Serebruany Victor L, Tomek Ales, Kim Moo Hyun, Litvinov Oleg, Marciniak Thomas A
Division of Neurology, Johns Hopkins University, Baltimore, Maryland, United States.
Division of Neurology, Charles University and Motol Hospital, Prague, Czech Republic.
TH Open. 2017 Aug 30;1(2):e101-e105. doi: 10.1055/s-0037-1606301. eCollection 2017 Jul.

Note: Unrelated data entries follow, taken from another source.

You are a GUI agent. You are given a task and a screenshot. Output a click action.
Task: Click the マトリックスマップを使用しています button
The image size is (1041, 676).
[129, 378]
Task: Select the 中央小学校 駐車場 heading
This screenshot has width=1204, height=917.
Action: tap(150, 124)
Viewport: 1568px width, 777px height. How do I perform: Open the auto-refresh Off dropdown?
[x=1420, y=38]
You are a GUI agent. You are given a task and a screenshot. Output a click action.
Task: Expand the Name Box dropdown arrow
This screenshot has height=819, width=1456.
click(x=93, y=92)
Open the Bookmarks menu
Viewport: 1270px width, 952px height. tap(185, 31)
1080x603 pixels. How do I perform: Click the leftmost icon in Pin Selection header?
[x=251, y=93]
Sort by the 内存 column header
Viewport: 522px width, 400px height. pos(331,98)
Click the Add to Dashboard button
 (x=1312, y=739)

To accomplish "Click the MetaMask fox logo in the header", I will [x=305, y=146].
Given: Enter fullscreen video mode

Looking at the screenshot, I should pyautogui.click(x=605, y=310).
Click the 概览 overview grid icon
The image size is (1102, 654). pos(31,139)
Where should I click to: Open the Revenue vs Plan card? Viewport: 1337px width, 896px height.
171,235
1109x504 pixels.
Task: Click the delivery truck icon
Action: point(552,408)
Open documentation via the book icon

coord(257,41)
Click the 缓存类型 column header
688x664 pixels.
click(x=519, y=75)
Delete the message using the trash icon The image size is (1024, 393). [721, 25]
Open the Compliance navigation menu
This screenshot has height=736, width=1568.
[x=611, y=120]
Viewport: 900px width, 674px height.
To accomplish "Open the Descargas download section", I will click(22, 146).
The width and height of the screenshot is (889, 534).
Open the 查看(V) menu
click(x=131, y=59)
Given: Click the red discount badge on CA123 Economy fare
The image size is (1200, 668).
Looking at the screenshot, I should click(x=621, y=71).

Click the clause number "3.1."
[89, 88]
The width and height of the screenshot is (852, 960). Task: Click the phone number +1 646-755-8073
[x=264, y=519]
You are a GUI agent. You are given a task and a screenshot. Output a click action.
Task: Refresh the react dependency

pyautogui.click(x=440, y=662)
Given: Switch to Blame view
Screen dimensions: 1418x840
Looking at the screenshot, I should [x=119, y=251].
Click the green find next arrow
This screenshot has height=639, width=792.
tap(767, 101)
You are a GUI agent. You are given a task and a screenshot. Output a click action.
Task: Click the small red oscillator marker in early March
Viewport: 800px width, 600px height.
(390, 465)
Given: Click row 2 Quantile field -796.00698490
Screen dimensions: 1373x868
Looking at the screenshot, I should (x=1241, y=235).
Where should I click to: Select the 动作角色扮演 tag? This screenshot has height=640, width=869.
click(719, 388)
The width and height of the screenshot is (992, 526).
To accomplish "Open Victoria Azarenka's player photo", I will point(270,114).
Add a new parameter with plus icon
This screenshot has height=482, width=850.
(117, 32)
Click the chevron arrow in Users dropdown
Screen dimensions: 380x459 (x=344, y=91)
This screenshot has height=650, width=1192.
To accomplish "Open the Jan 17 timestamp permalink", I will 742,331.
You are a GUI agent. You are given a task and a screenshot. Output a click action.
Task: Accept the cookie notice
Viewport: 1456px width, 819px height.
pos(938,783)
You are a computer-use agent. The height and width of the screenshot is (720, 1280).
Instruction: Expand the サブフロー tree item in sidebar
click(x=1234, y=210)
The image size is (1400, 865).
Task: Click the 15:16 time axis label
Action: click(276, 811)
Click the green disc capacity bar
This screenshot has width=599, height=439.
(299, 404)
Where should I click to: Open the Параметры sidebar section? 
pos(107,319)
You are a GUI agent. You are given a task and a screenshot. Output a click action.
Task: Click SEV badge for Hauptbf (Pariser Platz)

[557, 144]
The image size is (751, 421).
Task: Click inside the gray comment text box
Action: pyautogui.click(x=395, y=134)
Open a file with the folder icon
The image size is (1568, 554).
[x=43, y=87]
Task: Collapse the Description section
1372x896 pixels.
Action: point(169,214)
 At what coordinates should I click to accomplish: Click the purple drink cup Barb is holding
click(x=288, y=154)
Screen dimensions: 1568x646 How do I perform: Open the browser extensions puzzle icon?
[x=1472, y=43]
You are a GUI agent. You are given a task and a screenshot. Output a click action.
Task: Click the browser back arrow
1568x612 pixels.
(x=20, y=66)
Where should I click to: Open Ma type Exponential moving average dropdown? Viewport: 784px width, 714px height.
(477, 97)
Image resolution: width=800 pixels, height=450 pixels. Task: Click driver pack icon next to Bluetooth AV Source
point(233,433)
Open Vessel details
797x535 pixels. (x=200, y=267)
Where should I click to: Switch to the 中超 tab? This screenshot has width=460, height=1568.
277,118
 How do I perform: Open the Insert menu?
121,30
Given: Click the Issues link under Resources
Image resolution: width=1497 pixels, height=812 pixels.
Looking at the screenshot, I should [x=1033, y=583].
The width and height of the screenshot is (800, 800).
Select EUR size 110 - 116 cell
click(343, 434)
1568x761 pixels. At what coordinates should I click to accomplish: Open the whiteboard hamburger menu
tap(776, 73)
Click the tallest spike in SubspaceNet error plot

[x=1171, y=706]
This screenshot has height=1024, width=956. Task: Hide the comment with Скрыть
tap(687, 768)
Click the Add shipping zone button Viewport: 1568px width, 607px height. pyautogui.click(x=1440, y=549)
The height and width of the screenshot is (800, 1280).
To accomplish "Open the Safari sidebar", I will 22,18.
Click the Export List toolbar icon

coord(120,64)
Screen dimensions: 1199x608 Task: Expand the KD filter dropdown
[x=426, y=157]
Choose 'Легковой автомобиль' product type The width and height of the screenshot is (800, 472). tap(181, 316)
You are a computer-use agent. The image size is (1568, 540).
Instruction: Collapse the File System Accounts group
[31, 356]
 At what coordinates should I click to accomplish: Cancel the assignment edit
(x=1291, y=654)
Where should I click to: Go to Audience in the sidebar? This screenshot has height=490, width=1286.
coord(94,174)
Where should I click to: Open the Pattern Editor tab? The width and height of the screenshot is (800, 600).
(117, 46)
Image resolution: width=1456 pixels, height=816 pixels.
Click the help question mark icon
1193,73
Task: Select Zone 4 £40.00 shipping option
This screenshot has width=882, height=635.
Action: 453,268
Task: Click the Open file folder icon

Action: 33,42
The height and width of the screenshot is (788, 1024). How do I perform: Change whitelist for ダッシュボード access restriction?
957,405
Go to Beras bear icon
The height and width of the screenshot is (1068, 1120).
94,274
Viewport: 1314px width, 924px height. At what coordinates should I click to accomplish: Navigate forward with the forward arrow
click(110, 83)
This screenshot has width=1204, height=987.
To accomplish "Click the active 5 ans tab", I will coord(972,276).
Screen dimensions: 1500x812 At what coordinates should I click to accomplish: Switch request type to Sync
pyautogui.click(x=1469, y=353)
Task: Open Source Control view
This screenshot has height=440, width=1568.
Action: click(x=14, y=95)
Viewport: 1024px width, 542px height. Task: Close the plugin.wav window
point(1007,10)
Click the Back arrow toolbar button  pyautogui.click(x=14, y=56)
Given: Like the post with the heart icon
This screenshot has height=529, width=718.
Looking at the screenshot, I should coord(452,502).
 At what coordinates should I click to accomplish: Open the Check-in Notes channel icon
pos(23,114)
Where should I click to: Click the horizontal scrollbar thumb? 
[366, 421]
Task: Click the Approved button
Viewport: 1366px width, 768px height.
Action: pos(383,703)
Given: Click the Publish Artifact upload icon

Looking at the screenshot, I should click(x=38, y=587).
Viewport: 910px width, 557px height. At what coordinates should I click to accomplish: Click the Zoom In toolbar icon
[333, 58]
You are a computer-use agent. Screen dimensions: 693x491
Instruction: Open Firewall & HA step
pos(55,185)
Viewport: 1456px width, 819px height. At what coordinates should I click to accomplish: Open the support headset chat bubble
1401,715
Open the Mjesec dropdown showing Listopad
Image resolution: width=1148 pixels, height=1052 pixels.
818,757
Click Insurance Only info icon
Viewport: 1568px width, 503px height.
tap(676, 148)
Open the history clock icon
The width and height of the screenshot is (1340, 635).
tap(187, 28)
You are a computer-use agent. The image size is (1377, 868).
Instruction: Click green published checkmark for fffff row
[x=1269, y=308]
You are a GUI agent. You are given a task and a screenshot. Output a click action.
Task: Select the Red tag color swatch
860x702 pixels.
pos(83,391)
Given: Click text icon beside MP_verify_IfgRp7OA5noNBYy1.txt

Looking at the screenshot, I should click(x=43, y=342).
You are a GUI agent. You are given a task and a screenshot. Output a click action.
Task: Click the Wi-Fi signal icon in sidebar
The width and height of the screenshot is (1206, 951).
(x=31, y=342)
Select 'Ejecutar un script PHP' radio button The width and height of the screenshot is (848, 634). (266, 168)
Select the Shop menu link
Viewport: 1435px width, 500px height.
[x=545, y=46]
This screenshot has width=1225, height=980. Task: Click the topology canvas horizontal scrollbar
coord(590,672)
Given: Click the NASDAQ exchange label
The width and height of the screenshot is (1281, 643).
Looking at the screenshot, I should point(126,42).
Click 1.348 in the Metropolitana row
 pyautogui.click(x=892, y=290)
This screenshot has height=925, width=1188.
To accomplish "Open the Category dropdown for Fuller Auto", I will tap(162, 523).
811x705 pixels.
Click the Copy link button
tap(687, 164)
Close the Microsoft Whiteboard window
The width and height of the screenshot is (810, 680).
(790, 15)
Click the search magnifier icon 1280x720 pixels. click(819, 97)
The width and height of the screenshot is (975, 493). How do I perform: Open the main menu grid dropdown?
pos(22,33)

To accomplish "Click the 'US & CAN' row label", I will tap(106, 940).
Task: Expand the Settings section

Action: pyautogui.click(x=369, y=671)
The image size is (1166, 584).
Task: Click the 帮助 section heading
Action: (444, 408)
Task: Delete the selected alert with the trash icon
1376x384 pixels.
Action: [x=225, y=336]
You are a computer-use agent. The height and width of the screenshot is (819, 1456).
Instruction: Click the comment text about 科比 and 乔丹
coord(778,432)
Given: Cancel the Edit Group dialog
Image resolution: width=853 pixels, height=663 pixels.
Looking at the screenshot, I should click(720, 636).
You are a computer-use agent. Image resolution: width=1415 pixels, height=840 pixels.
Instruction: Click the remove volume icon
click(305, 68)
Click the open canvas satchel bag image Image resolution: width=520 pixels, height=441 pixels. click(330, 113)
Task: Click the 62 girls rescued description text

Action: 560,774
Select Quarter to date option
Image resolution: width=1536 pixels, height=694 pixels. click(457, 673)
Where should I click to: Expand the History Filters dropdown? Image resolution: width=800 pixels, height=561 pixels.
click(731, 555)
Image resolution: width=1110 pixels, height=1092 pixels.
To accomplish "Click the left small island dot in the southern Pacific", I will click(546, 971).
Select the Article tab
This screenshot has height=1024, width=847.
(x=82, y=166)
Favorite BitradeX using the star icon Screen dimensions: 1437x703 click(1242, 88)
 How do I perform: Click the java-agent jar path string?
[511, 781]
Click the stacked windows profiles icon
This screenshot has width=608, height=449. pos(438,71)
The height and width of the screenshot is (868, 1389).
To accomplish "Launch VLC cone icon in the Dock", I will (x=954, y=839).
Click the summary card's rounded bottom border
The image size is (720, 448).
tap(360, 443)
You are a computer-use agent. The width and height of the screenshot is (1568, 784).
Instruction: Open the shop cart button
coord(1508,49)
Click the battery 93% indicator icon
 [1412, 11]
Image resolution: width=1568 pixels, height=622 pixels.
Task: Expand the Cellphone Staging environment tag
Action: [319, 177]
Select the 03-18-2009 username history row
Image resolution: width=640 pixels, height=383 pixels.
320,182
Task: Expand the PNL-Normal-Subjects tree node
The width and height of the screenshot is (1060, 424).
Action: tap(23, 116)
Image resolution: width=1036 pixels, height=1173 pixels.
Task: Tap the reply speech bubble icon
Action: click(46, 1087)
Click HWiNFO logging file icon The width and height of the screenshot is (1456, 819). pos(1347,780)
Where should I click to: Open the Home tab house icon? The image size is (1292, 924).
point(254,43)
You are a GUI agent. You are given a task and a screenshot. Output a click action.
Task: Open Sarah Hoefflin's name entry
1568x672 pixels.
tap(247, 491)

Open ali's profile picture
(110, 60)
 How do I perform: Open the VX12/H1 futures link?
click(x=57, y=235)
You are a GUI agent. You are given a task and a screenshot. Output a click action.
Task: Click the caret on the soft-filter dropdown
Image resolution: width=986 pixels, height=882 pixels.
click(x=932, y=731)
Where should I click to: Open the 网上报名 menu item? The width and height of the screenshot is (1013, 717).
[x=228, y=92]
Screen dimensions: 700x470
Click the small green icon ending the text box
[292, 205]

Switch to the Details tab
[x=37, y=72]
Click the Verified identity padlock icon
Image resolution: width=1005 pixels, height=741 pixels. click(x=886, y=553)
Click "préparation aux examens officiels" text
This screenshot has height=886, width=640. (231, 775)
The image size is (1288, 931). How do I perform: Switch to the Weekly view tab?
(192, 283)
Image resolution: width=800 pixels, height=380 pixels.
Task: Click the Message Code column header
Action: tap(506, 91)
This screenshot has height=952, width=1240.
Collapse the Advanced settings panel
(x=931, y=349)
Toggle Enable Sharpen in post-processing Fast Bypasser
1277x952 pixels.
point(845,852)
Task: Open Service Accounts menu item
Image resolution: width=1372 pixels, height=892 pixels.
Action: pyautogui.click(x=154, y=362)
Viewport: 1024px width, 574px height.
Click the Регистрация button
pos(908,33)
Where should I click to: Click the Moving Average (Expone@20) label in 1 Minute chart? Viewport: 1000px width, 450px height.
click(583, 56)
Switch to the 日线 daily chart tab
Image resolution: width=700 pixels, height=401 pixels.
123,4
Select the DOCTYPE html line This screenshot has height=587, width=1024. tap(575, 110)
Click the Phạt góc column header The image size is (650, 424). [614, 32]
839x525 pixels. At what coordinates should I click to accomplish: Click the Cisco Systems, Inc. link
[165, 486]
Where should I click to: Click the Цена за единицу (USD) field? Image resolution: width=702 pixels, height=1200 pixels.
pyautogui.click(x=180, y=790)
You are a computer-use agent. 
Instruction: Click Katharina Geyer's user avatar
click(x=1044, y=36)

The U.S. Food and Drug Administration (FDA) Adverse Event (AE) Reporting System (FAERS) is a global passive surveillance repository requiring mandatory updates by pharmaceutical manufacturers. Oral antiplatelet agents (OAAs) including aspirin (acetylsalicylic acid [ASA]) are broadly used to prevent thrombosis, at the expense of extra bleeding risks. However, the OAA filing quality and their comparative patterns in FAERS are unknown. We assessed completeness of original annual FAERS reports for OAA with special attention on ASA. We extracted AE cases co-reported with OAA including ASA, clopidogrel, prasugrel, ticagrelor, vorapaxar, or their combination. The 2015 FAERS cases were examined based on OAA distribution, suspected causative role, missing gender or age, and most common AEs after ASA. A total of 1,187,729 reports qualified the inclusion criteria. The majority ( = 1,121,989) of the reports contain no reference of OAA, while 65,730 reports contain reference of at least one OAA, including 47,900 ASA cases. Therapy with ASA was heavily (>50%) underreported when used with prasugrel or ticagrelor, but still dominant (72.8%) among OAAs, followed by clopidogrel (18.7%), prasugrel (4.1%), ticagrelor (3.6%), and anecdotal vorapaxar (0.05%). Despite current recommendations, some (0.73%) reports contain multi-OAAs. The primary role of ASA in AE reporting was seldom (<1%), followed by clopidogrel (2.9%), prasugrel (3.7%), and highest for ticagrelor (9.3%). Missing gender after OAA was not common (<10%), but age was missing in approximately 25% of reports. Bleeding was the most frequent AE associated with ASA. The quality of reporting for OAA in general and ASA in particular can be improved by stricter FDA rules, better surveillance, and enforcements. Heavy ASA underreporting during dual antiplatelet therapy and missed demographic variables challenge outcome research capacities for establishing drug interactions in FAERS.
美国食品药品监督管理局(FDA)不良事件(AE)报告系统(FAERS)是一个全球性的被动监测数据库,要求制药商进行强制性更新。包括阿司匹林(乙酰水杨酸[ASA])在内的口服抗血小板药物(OAA)被广泛用于预防血栓形成,但会增加出血风险。然而,FAERS中OAA的申报质量及其比较模式尚不清楚。我们评估了FAERS年度原始报告中OAA的完整性,特别关注了ASA。
我们提取了与OAA共同报告的AE病例,包括ASA、氯吡格雷、普拉格雷、替格瑞洛、沃拉帕沙或它们的组合。根据OAA分布、可疑因果关系、性别或年龄缺失情况以及ASA后的最常见AE对2015年FAERS病例进行了检查。
共有1,187,729份报告符合纳入标准。大多数(=1,121,989)报告未提及OAA,而65,730份报告提及了至少一种OAA,包括47,900例ASA病例。与普拉格雷或替格瑞洛联用时,ASA治疗的报告严重不足(>50%),但在OAA中仍占主导地位(72.8%),其次是氯吡格雷(18.7%)、普拉格雷(4.1%)、替格瑞洛(3.6%)和少量的沃拉帕沙(0.05%)。尽管有当前的建议,但仍有一些(0.73%)报告包含多种OAA。ASA在AE报告中的主要作用很少(<1%),其次是氯吡格雷(2.9%)、普拉格雷(3.7%),替格瑞洛最高(9.3%)。OAA后性别缺失情况不常见(<10%),但约25%的报告年龄缺失。出血是与ASA相关的最常见AE。
通过更严格的FDA规则、更好的监测和执法,可以提高OAA总体尤其是ASA的报告质量。双重抗血小板治疗期间ASA报告严重不足以及人口统计学变量缺失对在FAERS中建立药物相互作用的结果研究能力构成挑战。